**DATASET ENTRIES:**

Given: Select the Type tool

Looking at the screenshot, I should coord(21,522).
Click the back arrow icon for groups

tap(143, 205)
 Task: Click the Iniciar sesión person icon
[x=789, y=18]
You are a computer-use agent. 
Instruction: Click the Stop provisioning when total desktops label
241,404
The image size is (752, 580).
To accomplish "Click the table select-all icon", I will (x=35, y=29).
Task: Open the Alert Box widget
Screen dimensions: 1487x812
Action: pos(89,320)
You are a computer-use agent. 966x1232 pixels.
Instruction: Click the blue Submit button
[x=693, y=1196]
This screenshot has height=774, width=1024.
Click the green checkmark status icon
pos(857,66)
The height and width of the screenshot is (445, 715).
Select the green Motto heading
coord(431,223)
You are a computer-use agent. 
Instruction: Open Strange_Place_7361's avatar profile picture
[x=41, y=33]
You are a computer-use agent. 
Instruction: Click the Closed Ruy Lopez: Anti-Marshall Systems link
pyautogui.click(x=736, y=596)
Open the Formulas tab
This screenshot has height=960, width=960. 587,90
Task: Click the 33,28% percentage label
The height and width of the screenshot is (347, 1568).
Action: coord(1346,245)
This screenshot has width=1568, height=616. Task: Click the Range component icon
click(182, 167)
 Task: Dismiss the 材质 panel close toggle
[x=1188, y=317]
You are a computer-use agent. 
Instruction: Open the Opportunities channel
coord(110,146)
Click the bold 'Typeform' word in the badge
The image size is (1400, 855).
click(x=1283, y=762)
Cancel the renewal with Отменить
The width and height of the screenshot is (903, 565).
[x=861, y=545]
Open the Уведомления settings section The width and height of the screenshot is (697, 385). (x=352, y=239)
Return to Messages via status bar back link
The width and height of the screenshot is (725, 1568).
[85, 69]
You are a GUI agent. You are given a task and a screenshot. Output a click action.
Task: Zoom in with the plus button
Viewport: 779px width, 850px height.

**ABOUT THIS EXERCISE:**
Give back exactly the lines from the one containing "The height and width of the screenshot is (347, 1568)." to the end of the material, both ends included.

**ANSWER SECTION:**
The height and width of the screenshot is (347, 1568).
Action: coord(1346,245)
This screenshot has width=1568, height=616. Task: Click the Range component icon
click(182, 167)
 Task: Dismiss the 材质 panel close toggle
[x=1188, y=317]
You are a computer-use agent. 
Instruction: Open the Opportunities channel
coord(110,146)
Click the bold 'Typeform' word in the badge
The image size is (1400, 855).
click(x=1283, y=762)
Cancel the renewal with Отменить
The width and height of the screenshot is (903, 565).
[x=861, y=545]
Open the Уведомления settings section The width and height of the screenshot is (697, 385). (x=352, y=239)
Return to Messages via status bar back link
The width and height of the screenshot is (725, 1568).
[85, 69]
You are a GUI agent. You are given a task and a screenshot. Output a click action.
Task: Zoom in with the plus button
Viewport: 779px width, 850px height.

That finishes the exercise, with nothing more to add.